Repeat the records exactly, so that each line matches the original.

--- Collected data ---
┄┄┄┄┄┄┄┄┄┄┄┄┄┄┄┄┄┄┄┄

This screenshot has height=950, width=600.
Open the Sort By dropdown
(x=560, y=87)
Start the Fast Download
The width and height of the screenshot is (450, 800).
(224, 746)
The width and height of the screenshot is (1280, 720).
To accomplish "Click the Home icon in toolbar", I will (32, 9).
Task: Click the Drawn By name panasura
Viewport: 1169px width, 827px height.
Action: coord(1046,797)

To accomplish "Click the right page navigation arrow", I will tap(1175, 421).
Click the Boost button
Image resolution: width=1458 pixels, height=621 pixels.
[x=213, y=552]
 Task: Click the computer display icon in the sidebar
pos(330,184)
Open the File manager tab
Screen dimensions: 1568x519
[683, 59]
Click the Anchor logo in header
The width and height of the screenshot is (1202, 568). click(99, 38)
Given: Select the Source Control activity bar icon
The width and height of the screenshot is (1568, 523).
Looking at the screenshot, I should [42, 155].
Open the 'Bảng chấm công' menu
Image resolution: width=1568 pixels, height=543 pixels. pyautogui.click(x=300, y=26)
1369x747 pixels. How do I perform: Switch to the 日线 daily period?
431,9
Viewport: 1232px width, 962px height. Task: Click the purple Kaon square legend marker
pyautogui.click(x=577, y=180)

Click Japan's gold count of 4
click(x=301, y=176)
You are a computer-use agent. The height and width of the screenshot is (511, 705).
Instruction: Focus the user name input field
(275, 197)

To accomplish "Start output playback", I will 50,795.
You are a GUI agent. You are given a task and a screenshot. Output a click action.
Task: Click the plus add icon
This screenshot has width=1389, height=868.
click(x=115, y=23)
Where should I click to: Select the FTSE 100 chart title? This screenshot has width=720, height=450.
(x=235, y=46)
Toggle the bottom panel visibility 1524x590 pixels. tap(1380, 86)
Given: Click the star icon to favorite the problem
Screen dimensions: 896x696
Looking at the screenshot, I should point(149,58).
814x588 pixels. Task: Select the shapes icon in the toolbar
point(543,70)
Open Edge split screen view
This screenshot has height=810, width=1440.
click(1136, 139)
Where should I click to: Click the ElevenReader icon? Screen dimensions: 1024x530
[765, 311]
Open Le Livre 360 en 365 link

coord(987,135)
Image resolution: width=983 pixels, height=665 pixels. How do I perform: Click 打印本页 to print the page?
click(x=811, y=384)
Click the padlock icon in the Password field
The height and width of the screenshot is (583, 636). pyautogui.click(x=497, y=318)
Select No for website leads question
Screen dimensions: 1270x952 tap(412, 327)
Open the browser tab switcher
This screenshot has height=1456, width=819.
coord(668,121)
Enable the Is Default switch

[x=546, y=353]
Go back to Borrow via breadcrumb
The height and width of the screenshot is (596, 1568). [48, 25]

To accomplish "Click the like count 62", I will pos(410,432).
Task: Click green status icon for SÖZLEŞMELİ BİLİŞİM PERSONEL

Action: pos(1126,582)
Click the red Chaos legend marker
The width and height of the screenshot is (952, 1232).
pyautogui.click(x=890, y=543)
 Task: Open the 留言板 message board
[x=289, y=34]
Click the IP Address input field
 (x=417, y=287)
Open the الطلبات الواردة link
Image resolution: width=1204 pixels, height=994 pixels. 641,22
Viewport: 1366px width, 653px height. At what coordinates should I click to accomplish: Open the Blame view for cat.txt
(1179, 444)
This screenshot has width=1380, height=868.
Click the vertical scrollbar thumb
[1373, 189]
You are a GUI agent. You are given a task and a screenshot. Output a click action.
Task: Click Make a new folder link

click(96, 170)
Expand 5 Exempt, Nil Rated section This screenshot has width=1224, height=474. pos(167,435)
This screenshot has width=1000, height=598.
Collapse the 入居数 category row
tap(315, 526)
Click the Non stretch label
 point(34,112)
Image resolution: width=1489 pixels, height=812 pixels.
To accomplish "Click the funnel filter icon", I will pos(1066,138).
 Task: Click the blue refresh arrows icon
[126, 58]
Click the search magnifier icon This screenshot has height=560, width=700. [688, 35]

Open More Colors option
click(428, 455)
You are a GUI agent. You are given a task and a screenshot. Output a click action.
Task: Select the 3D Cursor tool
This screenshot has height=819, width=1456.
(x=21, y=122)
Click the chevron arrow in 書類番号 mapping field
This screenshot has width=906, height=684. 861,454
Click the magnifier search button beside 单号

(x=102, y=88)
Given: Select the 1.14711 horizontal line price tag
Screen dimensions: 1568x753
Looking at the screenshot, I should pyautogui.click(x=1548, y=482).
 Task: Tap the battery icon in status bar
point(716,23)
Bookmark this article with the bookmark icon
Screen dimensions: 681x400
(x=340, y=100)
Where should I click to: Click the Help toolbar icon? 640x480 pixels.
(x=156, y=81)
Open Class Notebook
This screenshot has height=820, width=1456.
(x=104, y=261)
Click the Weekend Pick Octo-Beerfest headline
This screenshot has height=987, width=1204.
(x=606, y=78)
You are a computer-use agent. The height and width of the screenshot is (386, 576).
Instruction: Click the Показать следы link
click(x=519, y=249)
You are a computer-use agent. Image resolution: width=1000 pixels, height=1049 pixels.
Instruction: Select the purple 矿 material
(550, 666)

┄┄┄┄┄┄┄┄┄┄┄┄┄┄┄┄┄┄┄┄

--- SOLVED EXERCISE ---
This screenshot has height=950, width=600.
Open the Sort By dropdown
(x=560, y=87)
Start the Fast Download
The width and height of the screenshot is (450, 800).
(224, 746)
The width and height of the screenshot is (1280, 720).
To accomplish "Click the Home icon in toolbar", I will (32, 9).
Task: Click the Drawn By name panasura
Viewport: 1169px width, 827px height.
Action: coord(1046,797)

To accomplish "Click the right page navigation arrow", I will tap(1175, 421).
Click the Boost button
Image resolution: width=1458 pixels, height=621 pixels.
[x=213, y=552]
 Task: Click the computer display icon in the sidebar
pos(330,184)
Open the File manager tab
Screen dimensions: 1568x519
[683, 59]
Click the Anchor logo in header
The width and height of the screenshot is (1202, 568). click(99, 38)
Given: Select the Source Control activity bar icon
The width and height of the screenshot is (1568, 523).
Looking at the screenshot, I should [42, 155].
Open the 'Bảng chấm công' menu
Image resolution: width=1568 pixels, height=543 pixels. pyautogui.click(x=300, y=26)
1369x747 pixels. How do I perform: Switch to the 日线 daily period?
431,9
Viewport: 1232px width, 962px height. Task: Click the purple Kaon square legend marker
pyautogui.click(x=577, y=180)

Click Japan's gold count of 4
click(x=301, y=176)
You are a computer-use agent. The height and width of the screenshot is (511, 705).
Instruction: Focus the user name input field
(275, 197)

To accomplish "Start output playback", I will 50,795.
You are a GUI agent. You are given a task and a screenshot. Output a click action.
Task: Click the plus add icon
This screenshot has width=1389, height=868.
click(x=115, y=23)
Where should I click to: Select the FTSE 100 chart title? This screenshot has width=720, height=450.
(x=235, y=46)
Toggle the bottom panel visibility 1524x590 pixels. tap(1380, 86)
Given: Click the star icon to favorite the problem
Screen dimensions: 896x696
Looking at the screenshot, I should point(149,58).
814x588 pixels. Task: Select the shapes icon in the toolbar
point(543,70)
Open Edge split screen view
This screenshot has height=810, width=1440.
click(1136, 139)
Where should I click to: Click the ElevenReader icon? Screen dimensions: 1024x530
[765, 311]
Open Le Livre 360 en 365 link

coord(987,135)
Image resolution: width=983 pixels, height=665 pixels. How do I perform: Click 打印本页 to print the page?
click(x=811, y=384)
Click the padlock icon in the Password field
The height and width of the screenshot is (583, 636). pyautogui.click(x=497, y=318)
Select No for website leads question
Screen dimensions: 1270x952 tap(412, 327)
Open the browser tab switcher
This screenshot has height=1456, width=819.
coord(668,121)
Enable the Is Default switch

[x=546, y=353]
Go back to Borrow via breadcrumb
The height and width of the screenshot is (596, 1568). [48, 25]

To accomplish "Click the like count 62", I will pos(410,432).
Task: Click green status icon for SÖZLEŞMELİ BİLİŞİM PERSONEL

Action: pos(1126,582)
Click the red Chaos legend marker
The width and height of the screenshot is (952, 1232).
pyautogui.click(x=890, y=543)
 Task: Open the 留言板 message board
[x=289, y=34]
Click the IP Address input field
 (x=417, y=287)
Open the الطلبات الواردة link
Image resolution: width=1204 pixels, height=994 pixels. 641,22
Viewport: 1366px width, 653px height. At what coordinates should I click to accomplish: Open the Blame view for cat.txt
(1179, 444)
This screenshot has width=1380, height=868.
Click the vertical scrollbar thumb
[1373, 189]
You are a GUI agent. You are given a task and a screenshot. Output a click action.
Task: Click Make a new folder link

click(96, 170)
Expand 5 Exempt, Nil Rated section This screenshot has width=1224, height=474. pos(167,435)
This screenshot has width=1000, height=598.
Collapse the 入居数 category row
tap(315, 526)
Click the Non stretch label
 point(34,112)
Image resolution: width=1489 pixels, height=812 pixels.
To accomplish "Click the funnel filter icon", I will pos(1066,138).
 Task: Click the blue refresh arrows icon
[126, 58]
Click the search magnifier icon This screenshot has height=560, width=700. [688, 35]

Open More Colors option
click(428, 455)
You are a GUI agent. You are given a task and a screenshot. Output a click action.
Task: Select the 3D Cursor tool
This screenshot has height=819, width=1456.
(x=21, y=122)
Click the chevron arrow in 書類番号 mapping field
This screenshot has width=906, height=684. 861,454
Click the magnifier search button beside 单号

(x=102, y=88)
Given: Select the 1.14711 horizontal line price tag
Screen dimensions: 1568x753
Looking at the screenshot, I should pyautogui.click(x=1548, y=482).
 Task: Tap the battery icon in status bar
point(716,23)
Bookmark this article with the bookmark icon
Screen dimensions: 681x400
(x=340, y=100)
Where should I click to: Click the Help toolbar icon? 640x480 pixels.
(x=156, y=81)
Open Class Notebook
This screenshot has height=820, width=1456.
(x=104, y=261)
Click the Weekend Pick Octo-Beerfest headline
This screenshot has height=987, width=1204.
(x=606, y=78)
You are a computer-use agent. The height and width of the screenshot is (386, 576).
Instruction: Click the Показать следы link
click(x=519, y=249)
You are a computer-use agent. Image resolution: width=1000 pixels, height=1049 pixels.
Instruction: Select the purple 矿 material
(550, 666)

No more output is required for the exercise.